▶ **Problem statement**: Starting at the line that contains "The image size is (1200, 675)." in the listing below, write out every line word for word until you have written the line that contains "Given: Switch to medium icons list view".

▶ **Data records**:
----
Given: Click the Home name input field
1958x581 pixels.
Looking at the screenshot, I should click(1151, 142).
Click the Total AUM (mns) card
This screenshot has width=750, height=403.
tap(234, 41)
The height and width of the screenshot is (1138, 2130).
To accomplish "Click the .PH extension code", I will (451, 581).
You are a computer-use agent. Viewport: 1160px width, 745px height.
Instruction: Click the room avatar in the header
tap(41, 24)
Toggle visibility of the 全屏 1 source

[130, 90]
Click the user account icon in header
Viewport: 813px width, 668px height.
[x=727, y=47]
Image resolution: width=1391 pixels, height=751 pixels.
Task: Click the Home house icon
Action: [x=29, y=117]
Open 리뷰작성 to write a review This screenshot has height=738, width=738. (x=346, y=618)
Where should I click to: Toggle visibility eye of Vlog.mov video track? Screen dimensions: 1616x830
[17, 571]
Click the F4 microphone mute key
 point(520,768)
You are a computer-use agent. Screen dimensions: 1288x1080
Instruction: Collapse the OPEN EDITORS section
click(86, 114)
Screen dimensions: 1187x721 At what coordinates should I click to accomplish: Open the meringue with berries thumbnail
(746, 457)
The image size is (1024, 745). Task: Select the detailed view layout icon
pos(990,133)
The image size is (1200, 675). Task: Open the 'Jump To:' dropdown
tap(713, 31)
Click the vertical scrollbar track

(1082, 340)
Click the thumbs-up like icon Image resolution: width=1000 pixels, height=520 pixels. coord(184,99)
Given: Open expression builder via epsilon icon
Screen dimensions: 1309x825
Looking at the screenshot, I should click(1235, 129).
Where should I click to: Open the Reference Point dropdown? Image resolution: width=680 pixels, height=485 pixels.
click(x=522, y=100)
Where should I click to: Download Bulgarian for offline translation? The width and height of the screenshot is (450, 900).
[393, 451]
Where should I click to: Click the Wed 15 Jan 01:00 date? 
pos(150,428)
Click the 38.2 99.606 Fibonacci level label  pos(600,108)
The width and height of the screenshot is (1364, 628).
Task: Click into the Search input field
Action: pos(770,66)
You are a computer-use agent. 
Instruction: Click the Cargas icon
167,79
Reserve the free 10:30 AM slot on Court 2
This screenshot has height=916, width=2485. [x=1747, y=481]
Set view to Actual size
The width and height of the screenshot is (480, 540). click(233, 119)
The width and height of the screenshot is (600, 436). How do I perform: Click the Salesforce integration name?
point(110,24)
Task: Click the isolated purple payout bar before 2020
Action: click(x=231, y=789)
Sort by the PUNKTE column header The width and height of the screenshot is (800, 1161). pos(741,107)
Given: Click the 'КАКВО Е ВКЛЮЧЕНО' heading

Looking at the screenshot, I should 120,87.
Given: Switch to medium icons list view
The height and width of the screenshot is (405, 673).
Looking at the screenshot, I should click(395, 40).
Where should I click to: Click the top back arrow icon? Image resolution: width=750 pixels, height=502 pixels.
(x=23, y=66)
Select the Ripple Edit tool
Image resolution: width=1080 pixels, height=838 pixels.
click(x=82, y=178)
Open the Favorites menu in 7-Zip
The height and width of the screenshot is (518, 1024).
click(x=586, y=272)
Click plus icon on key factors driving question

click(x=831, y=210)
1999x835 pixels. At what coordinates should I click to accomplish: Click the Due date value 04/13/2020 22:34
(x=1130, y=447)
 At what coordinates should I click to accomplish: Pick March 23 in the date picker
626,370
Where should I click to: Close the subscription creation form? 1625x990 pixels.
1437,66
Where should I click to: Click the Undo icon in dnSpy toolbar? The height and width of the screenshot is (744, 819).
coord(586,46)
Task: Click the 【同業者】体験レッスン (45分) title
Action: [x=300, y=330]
----
▶ **Exercise result**:
The image size is (1200, 675). Task: Open the 'Jump To:' dropdown
tap(713, 31)
Click the vertical scrollbar track

(1082, 340)
Click the thumbs-up like icon Image resolution: width=1000 pixels, height=520 pixels. coord(184,99)
Given: Open expression builder via epsilon icon
Screen dimensions: 1309x825
Looking at the screenshot, I should click(1235, 129).
Where should I click to: Open the Reference Point dropdown? Image resolution: width=680 pixels, height=485 pixels.
click(x=522, y=100)
Where should I click to: Download Bulgarian for offline translation? The width and height of the screenshot is (450, 900).
[393, 451]
Where should I click to: Click the Wed 15 Jan 01:00 date? 
pos(150,428)
Click the 38.2 99.606 Fibonacci level label  pos(600,108)
The width and height of the screenshot is (1364, 628).
Task: Click into the Search input field
Action: pos(770,66)
You are a computer-use agent. 
Instruction: Click the Cargas icon
167,79
Reserve the free 10:30 AM slot on Court 2
This screenshot has height=916, width=2485. [x=1747, y=481]
Set view to Actual size
The width and height of the screenshot is (480, 540). click(233, 119)
The width and height of the screenshot is (600, 436). How do I perform: Click the Salesforce integration name?
point(110,24)
Task: Click the isolated purple payout bar before 2020
Action: click(x=231, y=789)
Sort by the PUNKTE column header The width and height of the screenshot is (800, 1161). pos(741,107)
Given: Click the 'КАКВО Е ВКЛЮЧЕНО' heading

Looking at the screenshot, I should 120,87.
Given: Switch to medium icons list view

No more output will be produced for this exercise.